Hint: We first explain the terms $\dfrac{dy}{dx}$ where $y=f\left( x \right)$.We break the given expression and then need to integrate the equation once to find all the solutions of the integration. We take one arbitrary constant term for the integration.

Complete step by step answer:
We need to find the integral of $\int{\dfrac{{{x}^{4}}}{x+{{x}^{5}}}dx}$. We have
$\dfrac{{{x}^{4}}}{x+{{x}^{5}}} =\dfrac{1+{{x}^{4}}-1}{x\left( 1+{{x}^{4}} \right)} \\
\Rightarrow \dfrac{{{x}^{4}}}{x+{{x}^{5}}}=\dfrac{1+{{x}^{4}}}{x\left( 1+{{x}^{4}} \right)}-\dfrac{1}{x+{{x}^{5}}} \\
\Rightarrow \dfrac{{{x}^{4}}}{x+{{x}^{5}}}=\dfrac{1}{x}-\dfrac{1}{x+{{x}^{5}}} \\ $
We can form $\int{\dfrac{{{x}^{4}}}{x+{{x}^{5}}}dx}$ as
\[\int{\left( \dfrac{1}{x}-\dfrac{1}{x+{{x}^{5}}} \right)dx}=\int{\dfrac{dx}{x}}-\int{\dfrac{dx}{x+{{x}^{5}}}}\]
Now we use the integral theorem of \[\int{\dfrac{dx}{x}}=\log \left| x \right|+c\]. Given $\int{\dfrac{1}{x+{{x}^{5}}}dx}=f\left( x \right)+c$.
\[\int{\dfrac{{{x}^{4}}}{x+{{x}^{5}}}dx} =\int{\dfrac{dx}{x}}-\int{\dfrac{dx}{x+{{x}^{5}}}} \\
\therefore \int{\dfrac{{{x}^{4}}}{x+{{x}^{5}}}dx}=\log \left| x \right|-f\left( x \right)+c \]

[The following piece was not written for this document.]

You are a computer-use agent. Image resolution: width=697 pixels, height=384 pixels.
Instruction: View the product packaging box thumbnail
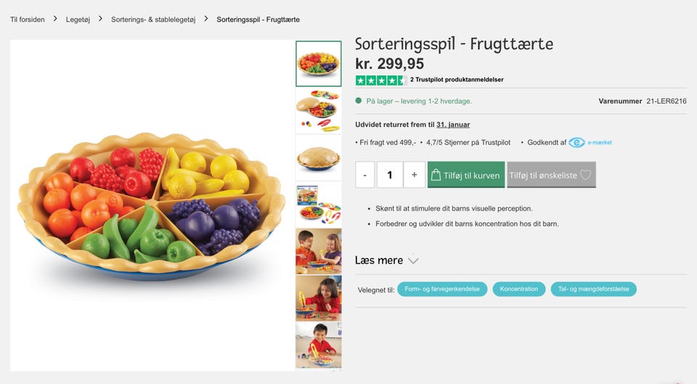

Hence, the correct option is A.

Note: The breaking of the function is necessary for the integration as chain rule can not be applied separately. If the particular value for the variable $x$ is not available then we have to use the modulus form for the integration.